30/10/18: Matthew De Abaitua – Self & I: A Memoir of Literary Ambition (2018)


Fascinating. Matthew De Abaitua worked as Will Self’s live-in assistant in a remote Suffolk cottage. Self acts as an inspiration and sort of mentor for the author’s own literary aspirations. The memoir flits between the time in the cottage (much of it spent alone while Self was travelling) and other episodes from his life. It’s a hybrid of autobiography, literary criticism and social history – a real window into how different life was in the 1990s, the last era before the dominance of the internet.

20/10/18: Mark Mason – Walk the Lines: The London Underground, Overground (2011)

Mark Mason sets out to walk every tube line overground, passing all 269 stations from Acton Town to Woodside Park. It’s a good idea for a book and one that works some of the time. I read this while commuting on the tube and several times found myself at or near the station he was passing. He varies things a little by walking one line at night (Jubilee) and one in heavy snow (Metropolitan). He walks part of the Northern Line with Geoff Nicholson (author of The Lost Art of Walking) and part of the Metropolitan Line with Bill Drummond. Like Will Self, he also walks to Heathrow Airport – but unlike Self, he doesn’t then catch a plane and walk into New York.

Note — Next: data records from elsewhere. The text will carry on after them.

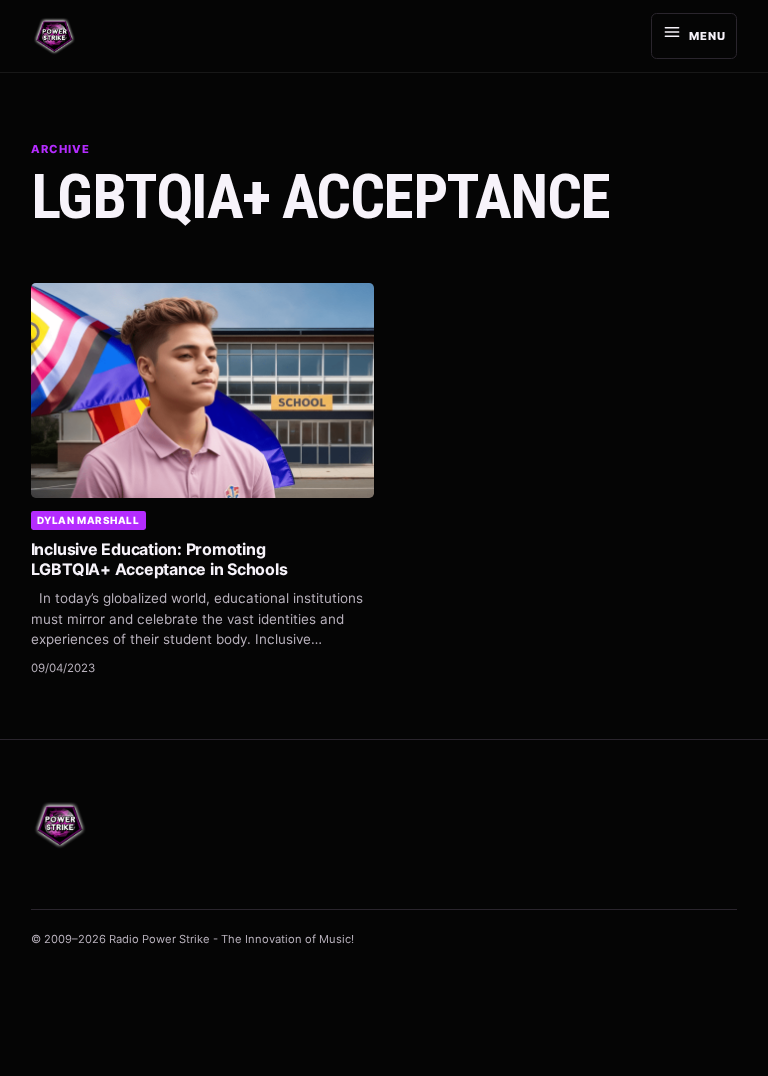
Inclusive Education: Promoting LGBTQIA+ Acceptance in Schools (159, 559)
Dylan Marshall (88, 520)
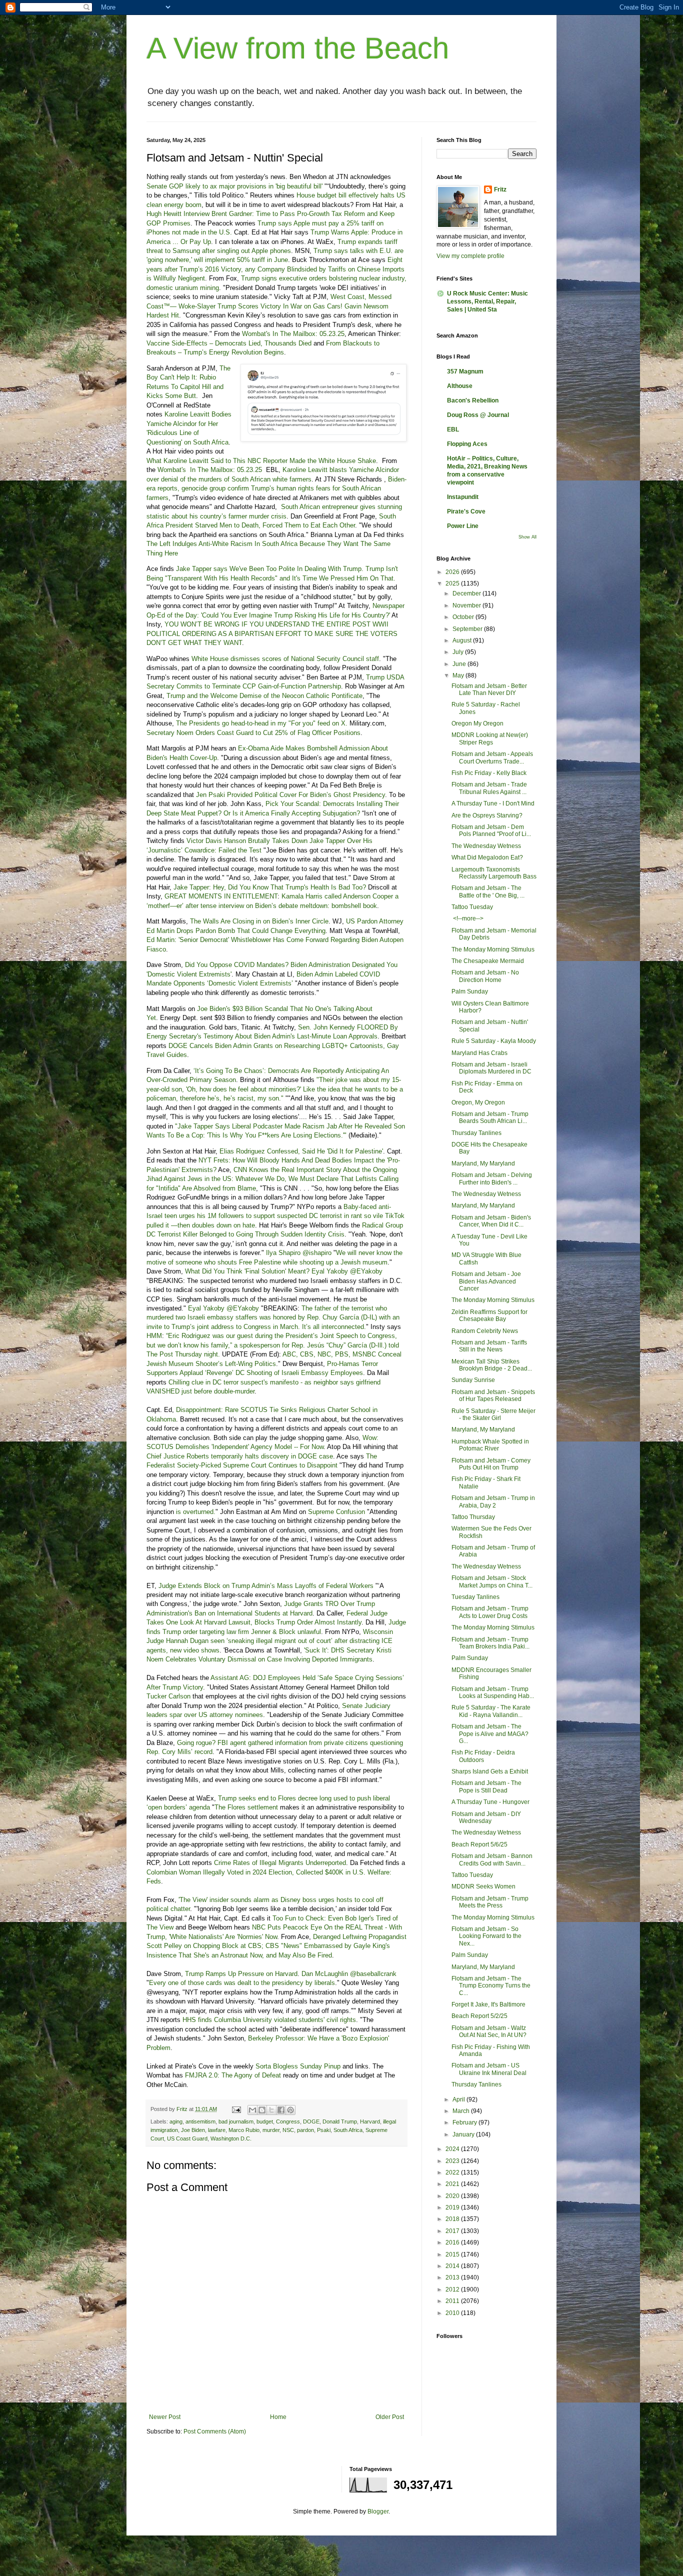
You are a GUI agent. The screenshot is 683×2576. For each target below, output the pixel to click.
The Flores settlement (246, 1807)
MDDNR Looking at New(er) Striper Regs (490, 739)
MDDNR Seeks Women (484, 1886)
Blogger (378, 2511)
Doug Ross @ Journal (478, 415)
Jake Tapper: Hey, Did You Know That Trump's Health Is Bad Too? (270, 887)
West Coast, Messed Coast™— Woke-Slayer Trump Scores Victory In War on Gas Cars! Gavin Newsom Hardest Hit (269, 306)
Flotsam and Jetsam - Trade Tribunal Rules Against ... (489, 788)
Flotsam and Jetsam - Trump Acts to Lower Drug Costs (490, 1612)
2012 (453, 2289)
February (465, 2122)
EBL (453, 429)
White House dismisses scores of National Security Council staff (285, 658)
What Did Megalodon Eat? (487, 857)
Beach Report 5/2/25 (480, 2016)
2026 (453, 572)
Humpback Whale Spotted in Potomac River (490, 1445)
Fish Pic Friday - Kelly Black (489, 773)
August (462, 640)
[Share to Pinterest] (291, 2110)
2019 (453, 2207)
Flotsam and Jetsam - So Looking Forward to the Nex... (487, 1936)
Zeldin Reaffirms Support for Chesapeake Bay (490, 1315)
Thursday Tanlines (477, 1133)
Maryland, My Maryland (483, 1163)
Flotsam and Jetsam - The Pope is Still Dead (487, 1787)
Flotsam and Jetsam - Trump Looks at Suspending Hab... (493, 1693)
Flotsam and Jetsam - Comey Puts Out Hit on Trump (491, 1464)
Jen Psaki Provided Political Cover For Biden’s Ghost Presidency (290, 794)
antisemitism (201, 2121)
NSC (288, 2130)
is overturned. (196, 1512)
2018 (453, 2219)
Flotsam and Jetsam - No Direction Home (485, 976)
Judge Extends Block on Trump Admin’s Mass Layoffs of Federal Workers (266, 1586)
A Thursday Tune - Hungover (491, 1802)
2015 (453, 2254)
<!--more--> (468, 918)
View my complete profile (470, 256)
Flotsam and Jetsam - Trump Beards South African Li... (490, 1117)
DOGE (311, 2121)
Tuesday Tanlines (476, 1597)
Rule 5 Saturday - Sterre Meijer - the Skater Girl (494, 1415)
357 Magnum (465, 371)
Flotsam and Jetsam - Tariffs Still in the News (489, 1346)
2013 (453, 2277)
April (459, 2099)
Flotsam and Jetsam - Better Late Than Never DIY (489, 689)
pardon (305, 2130)
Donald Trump (339, 2121)
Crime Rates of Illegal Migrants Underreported (280, 1862)
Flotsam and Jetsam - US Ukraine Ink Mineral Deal (489, 2069)
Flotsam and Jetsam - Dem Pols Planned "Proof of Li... (491, 831)
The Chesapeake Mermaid (488, 961)
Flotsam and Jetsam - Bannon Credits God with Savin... (492, 1859)
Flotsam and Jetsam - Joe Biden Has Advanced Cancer (486, 1281)
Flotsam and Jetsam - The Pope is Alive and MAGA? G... (490, 1733)
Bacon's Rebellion (472, 400)
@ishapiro (317, 1252)
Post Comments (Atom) (215, 2431)
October (464, 617)
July (458, 652)
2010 (453, 2313)
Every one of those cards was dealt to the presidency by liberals (242, 1982)
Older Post (390, 2417)
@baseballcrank (373, 1974)
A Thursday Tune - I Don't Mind (493, 803)
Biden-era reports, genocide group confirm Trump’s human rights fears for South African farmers (276, 489)
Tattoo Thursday (473, 1517)
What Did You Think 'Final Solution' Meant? (247, 1271)
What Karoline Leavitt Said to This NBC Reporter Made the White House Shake (261, 460)
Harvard (370, 2121)
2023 (453, 2161)
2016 (453, 2242)
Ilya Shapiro (283, 1252)
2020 (453, 2196)
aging (176, 2121)
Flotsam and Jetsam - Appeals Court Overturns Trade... (492, 757)
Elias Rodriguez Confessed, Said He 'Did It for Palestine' (301, 1151)
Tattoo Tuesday (472, 907)
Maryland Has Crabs (480, 1053)
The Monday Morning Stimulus (493, 949)
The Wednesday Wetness (486, 846)
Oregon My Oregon (478, 723)
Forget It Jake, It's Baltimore (489, 2004)
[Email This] (253, 2110)
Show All (527, 537)
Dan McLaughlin (325, 1974)
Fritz (500, 189)
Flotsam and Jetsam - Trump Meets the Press (490, 1902)
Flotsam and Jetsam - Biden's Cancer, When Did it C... (491, 1221)
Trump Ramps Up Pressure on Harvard (241, 1974)
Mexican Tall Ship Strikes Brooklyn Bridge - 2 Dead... (492, 1365)
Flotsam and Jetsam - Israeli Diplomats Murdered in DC (492, 1068)
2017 (453, 2231)
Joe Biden (193, 2130)
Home (278, 2417)
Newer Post (164, 2417)
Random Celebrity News (485, 1331)
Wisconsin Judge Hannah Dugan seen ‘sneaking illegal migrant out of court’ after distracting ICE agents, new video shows (269, 1641)
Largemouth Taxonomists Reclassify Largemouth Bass (494, 873)
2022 (453, 2172)
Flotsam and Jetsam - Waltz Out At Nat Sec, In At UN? (489, 2031)
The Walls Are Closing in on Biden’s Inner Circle (259, 921)
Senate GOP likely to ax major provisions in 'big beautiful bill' (234, 186)
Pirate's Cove (466, 511)
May (459, 675)
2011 (453, 2301)
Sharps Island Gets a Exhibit (490, 1771)
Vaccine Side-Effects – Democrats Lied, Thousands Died (229, 343)
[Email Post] (236, 2109)
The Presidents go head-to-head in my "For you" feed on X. (262, 723)
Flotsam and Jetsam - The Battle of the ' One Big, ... (488, 891)
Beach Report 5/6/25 (480, 1844)
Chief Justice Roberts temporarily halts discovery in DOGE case (239, 1456)
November (467, 605)
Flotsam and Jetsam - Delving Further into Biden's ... (492, 1179)
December (467, 593)
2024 (453, 2149)
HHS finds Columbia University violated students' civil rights (269, 2020)
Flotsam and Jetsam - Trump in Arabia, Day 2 (493, 1501)
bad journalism (236, 2121)
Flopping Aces (467, 444)
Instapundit (462, 497)
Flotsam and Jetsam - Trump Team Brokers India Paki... (491, 1643)
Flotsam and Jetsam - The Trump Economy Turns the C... (491, 1985)
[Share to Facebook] (281, 2110)
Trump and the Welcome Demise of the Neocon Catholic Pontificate (264, 696)
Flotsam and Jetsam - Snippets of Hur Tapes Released (493, 1395)
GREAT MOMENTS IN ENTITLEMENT (221, 896)
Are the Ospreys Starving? (487, 815)
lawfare (217, 2130)
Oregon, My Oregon (478, 1102)
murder (271, 2130)
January (464, 2134)
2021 (453, 2184)
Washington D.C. (231, 2139)
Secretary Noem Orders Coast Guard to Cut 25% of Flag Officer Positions (253, 732)
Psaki (323, 2130)
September (468, 629)
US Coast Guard (187, 2139)
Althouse (459, 386)
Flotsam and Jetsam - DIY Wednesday (486, 1817)
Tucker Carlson (168, 1696)
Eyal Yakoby (330, 1271)
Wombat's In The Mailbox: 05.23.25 (293, 334)
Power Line (462, 526)
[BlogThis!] (262, 2110)
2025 (453, 583)
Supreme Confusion (336, 1512)
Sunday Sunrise (473, 1380)
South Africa (348, 2130)
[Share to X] (271, 2110)
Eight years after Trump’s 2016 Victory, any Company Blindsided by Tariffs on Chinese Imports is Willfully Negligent (275, 269)
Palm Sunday (470, 991)
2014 (453, 2266)
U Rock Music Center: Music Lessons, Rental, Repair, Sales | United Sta (487, 301)
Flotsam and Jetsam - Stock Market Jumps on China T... (492, 1581)
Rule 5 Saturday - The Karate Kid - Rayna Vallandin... (491, 1711)
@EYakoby (366, 1271)
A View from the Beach (297, 48)
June (460, 664)
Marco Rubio (244, 2130)
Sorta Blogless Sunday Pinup (298, 2066)
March (461, 2111)
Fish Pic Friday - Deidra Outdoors (483, 1756)
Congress (288, 2121)
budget (264, 2121)
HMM (154, 1336)
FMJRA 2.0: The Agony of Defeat (233, 2075)
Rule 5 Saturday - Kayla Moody (494, 1041)
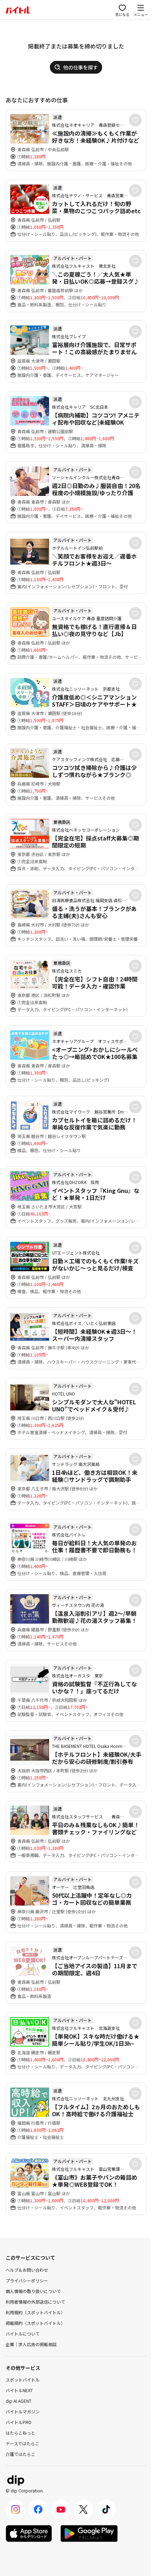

If there’s a criticism, it’s that Mason writes too little about the physical and psychological experiences of walking. I want to hear about the conceptualisation, the effort, the feats of endurance, the blisters, the mental fatigue, the moments of joy and despair and what it means to him to walk so far. Instead, while he touches on these things briefly, it often reads like a collection of facts and trivia stitched together around the ‘tube walking’ device – not necessarily a bad thing in itself, but not quite the book it could have been. Even when he walks the Circle Line as a pub crawl with a friend, stopping for a drink at a pub corresponding to every station, he doesn't address the questions you might expect to have been answered. How drunk was he? How did he feel the next day? Did he really fall out with his companion on the walk (as is hinted)? And how much did all those drinks cost

Ultimately, it’s great for facts. I learned that the longest line is the Central (46 miles), which includes the longest journey with no change (West Ruislip to Epping) and the least-used station on the network (Roding Valley). The District Line has most stations, with 60. The most vowels used in a station name (five) is shared by Mansion House and South Ealing. The longest tunnel is on the Northern Line: Morden to East Finchley, Bank branch), at 17.3 miles. The deepest station is Hampstead (192 feet) and the highest point above ground is the Dollis Brook viaduct near Mill Hill East (58 feet).  The only line that connects with all the others is the Jubilee, which also is the line that crosses the Thames the most times (four).